→ Your instructions
Below are some entries; can you quote all of them exactly?

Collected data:

..............................

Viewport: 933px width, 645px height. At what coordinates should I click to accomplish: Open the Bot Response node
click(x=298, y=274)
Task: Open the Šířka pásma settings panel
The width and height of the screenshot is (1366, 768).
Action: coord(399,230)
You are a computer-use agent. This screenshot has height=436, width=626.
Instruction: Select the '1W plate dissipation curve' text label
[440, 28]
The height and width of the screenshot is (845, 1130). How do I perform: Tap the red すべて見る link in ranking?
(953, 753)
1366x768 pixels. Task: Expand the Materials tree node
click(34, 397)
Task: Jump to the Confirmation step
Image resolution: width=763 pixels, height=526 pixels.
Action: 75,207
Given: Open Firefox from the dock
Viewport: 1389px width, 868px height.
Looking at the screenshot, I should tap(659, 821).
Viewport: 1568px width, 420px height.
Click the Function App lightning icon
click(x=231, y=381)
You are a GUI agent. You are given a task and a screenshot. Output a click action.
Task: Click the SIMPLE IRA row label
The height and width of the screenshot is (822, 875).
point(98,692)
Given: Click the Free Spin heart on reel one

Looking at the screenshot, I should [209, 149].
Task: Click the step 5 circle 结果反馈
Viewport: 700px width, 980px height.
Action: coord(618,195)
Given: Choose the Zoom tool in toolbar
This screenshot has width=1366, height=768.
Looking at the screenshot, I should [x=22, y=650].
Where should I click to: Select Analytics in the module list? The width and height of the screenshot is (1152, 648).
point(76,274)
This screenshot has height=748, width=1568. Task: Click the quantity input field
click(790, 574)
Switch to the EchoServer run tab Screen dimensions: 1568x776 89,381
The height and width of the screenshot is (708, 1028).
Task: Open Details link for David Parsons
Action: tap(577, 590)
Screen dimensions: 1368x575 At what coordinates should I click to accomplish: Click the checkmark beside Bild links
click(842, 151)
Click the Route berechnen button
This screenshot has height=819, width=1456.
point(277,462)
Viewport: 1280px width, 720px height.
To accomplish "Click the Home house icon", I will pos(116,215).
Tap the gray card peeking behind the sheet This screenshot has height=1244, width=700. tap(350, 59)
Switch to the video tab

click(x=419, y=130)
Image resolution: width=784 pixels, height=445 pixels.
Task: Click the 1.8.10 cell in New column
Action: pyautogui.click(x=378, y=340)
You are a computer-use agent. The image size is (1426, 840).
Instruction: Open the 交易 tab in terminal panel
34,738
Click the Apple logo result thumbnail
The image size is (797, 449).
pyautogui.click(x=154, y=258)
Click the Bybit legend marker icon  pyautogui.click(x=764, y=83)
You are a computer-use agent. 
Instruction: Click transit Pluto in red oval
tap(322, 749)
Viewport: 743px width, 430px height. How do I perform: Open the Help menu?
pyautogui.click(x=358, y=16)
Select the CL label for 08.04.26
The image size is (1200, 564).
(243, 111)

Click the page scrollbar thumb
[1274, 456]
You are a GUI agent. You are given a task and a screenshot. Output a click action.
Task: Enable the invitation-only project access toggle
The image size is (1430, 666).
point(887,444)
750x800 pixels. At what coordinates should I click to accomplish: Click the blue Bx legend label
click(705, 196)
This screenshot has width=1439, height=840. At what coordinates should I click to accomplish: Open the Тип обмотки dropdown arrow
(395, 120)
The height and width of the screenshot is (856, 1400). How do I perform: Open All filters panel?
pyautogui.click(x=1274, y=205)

..............................

→ Solution
Viewport: 933px width, 645px height. At what coordinates should I click to accomplish: Open the Bot Response node
click(x=298, y=274)
Task: Open the Šířka pásma settings panel
The width and height of the screenshot is (1366, 768).
Action: coord(399,230)
You are a computer-use agent. This screenshot has height=436, width=626.
Instruction: Select the '1W plate dissipation curve' text label
[440, 28]
The height and width of the screenshot is (845, 1130). How do I perform: Tap the red すべて見る link in ranking?
(953, 753)
1366x768 pixels. Task: Expand the Materials tree node
click(34, 397)
Task: Jump to the Confirmation step
Image resolution: width=763 pixels, height=526 pixels.
Action: 75,207
Given: Open Firefox from the dock
Viewport: 1389px width, 868px height.
Looking at the screenshot, I should tap(659, 821).
Viewport: 1568px width, 420px height.
Click the Function App lightning icon
click(x=231, y=381)
You are a GUI agent. You are given a task and a screenshot. Output a click action.
Task: Click the SIMPLE IRA row label
The height and width of the screenshot is (822, 875).
point(98,692)
Given: Click the Free Spin heart on reel one

Looking at the screenshot, I should [209, 149].
Task: Click the step 5 circle 结果反馈
Viewport: 700px width, 980px height.
Action: coord(618,195)
Given: Choose the Zoom tool in toolbar
This screenshot has width=1366, height=768.
Looking at the screenshot, I should [x=22, y=650].
Where should I click to: Select Analytics in the module list? The width and height of the screenshot is (1152, 648).
point(76,274)
This screenshot has height=748, width=1568. Task: Click the quantity input field
click(790, 574)
Switch to the EchoServer run tab Screen dimensions: 1568x776 89,381
The height and width of the screenshot is (708, 1028).
Task: Open Details link for David Parsons
Action: tap(577, 590)
Screen dimensions: 1368x575 At what coordinates should I click to accomplish: Click the checkmark beside Bild links
click(842, 151)
Click the Route berechnen button
This screenshot has height=819, width=1456.
point(277,462)
Viewport: 1280px width, 720px height.
To accomplish "Click the Home house icon", I will pos(116,215).
Tap the gray card peeking behind the sheet This screenshot has height=1244, width=700. tap(350, 59)
Switch to the video tab

click(x=419, y=130)
Image resolution: width=784 pixels, height=445 pixels.
Task: Click the 1.8.10 cell in New column
Action: pyautogui.click(x=378, y=340)
You are a computer-use agent. The image size is (1426, 840).
Instruction: Open the 交易 tab in terminal panel
34,738
Click the Apple logo result thumbnail
The image size is (797, 449).
pyautogui.click(x=154, y=258)
Click the Bybit legend marker icon  pyautogui.click(x=764, y=83)
You are a computer-use agent. 
Instruction: Click transit Pluto in red oval
tap(322, 749)
Viewport: 743px width, 430px height. How do I perform: Open the Help menu?
pyautogui.click(x=358, y=16)
Select the CL label for 08.04.26
The image size is (1200, 564).
(243, 111)

Click the page scrollbar thumb
[1274, 456]
You are a GUI agent. You are given a task and a screenshot. Output a click action.
Task: Enable the invitation-only project access toggle
The image size is (1430, 666).
point(887,444)
750x800 pixels. At what coordinates should I click to accomplish: Click the blue Bx legend label
click(705, 196)
This screenshot has width=1439, height=840. At what coordinates should I click to accomplish: Open the Тип обмотки dropdown arrow
(395, 120)
The height and width of the screenshot is (856, 1400). How do I perform: Open All filters panel?
pyautogui.click(x=1274, y=205)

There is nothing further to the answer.